**Data for processing:**
BEGIN
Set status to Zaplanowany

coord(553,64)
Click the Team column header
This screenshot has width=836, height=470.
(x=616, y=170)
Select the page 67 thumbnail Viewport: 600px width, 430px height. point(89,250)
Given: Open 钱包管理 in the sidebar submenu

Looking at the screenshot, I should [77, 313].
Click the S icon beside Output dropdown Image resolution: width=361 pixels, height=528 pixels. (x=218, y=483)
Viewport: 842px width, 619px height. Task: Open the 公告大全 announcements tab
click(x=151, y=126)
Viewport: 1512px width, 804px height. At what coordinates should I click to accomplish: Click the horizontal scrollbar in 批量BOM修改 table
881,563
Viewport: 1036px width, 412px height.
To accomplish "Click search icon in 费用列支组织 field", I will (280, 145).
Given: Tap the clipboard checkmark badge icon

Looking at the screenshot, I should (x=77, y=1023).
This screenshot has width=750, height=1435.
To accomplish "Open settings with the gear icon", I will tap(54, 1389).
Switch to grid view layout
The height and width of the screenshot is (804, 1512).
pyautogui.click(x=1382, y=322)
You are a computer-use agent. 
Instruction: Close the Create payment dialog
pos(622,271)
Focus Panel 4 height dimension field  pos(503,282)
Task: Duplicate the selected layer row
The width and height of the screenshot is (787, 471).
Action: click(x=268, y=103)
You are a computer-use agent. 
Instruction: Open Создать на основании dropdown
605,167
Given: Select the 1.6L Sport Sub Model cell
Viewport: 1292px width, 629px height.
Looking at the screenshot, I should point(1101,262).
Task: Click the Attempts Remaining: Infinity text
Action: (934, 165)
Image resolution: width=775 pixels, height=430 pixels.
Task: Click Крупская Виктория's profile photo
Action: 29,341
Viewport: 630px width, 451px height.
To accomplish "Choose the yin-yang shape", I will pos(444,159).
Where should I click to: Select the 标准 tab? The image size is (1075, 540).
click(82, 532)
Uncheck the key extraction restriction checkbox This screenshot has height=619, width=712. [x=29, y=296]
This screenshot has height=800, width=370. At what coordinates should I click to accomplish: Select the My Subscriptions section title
END
The complete listing, unchanged, is the expected answer.

Set status to Zaplanowany

coord(553,64)
Click the Team column header
This screenshot has width=836, height=470.
(x=616, y=170)
Select the page 67 thumbnail Viewport: 600px width, 430px height. point(89,250)
Given: Open 钱包管理 in the sidebar submenu

Looking at the screenshot, I should [77, 313].
Click the S icon beside Output dropdown Image resolution: width=361 pixels, height=528 pixels. (x=218, y=483)
Viewport: 842px width, 619px height. Task: Open the 公告大全 announcements tab
click(x=151, y=126)
Viewport: 1512px width, 804px height. At what coordinates should I click to accomplish: Click the horizontal scrollbar in 批量BOM修改 table
881,563
Viewport: 1036px width, 412px height.
To accomplish "Click search icon in 费用列支组织 field", I will (280, 145).
Given: Tap the clipboard checkmark badge icon

Looking at the screenshot, I should (x=77, y=1023).
This screenshot has width=750, height=1435.
To accomplish "Open settings with the gear icon", I will tap(54, 1389).
Switch to grid view layout
The height and width of the screenshot is (804, 1512).
pyautogui.click(x=1382, y=322)
You are a computer-use agent. 
Instruction: Close the Create payment dialog
pos(622,271)
Focus Panel 4 height dimension field  pos(503,282)
Task: Duplicate the selected layer row
The width and height of the screenshot is (787, 471).
Action: click(x=268, y=103)
You are a computer-use agent. 
Instruction: Open Создать на основании dropdown
605,167
Given: Select the 1.6L Sport Sub Model cell
Viewport: 1292px width, 629px height.
Looking at the screenshot, I should point(1101,262).
Task: Click the Attempts Remaining: Infinity text
Action: (934, 165)
Image resolution: width=775 pixels, height=430 pixels.
Task: Click Крупская Виктория's profile photo
Action: 29,341
Viewport: 630px width, 451px height.
To accomplish "Choose the yin-yang shape", I will pos(444,159).
Where should I click to: Select the 标准 tab? The image size is (1075, 540).
click(82, 532)
Uncheck the key extraction restriction checkbox This screenshot has height=619, width=712. [x=29, y=296]
This screenshot has height=800, width=370. At what coordinates should I click to accomplish: Select the My Subscriptions section title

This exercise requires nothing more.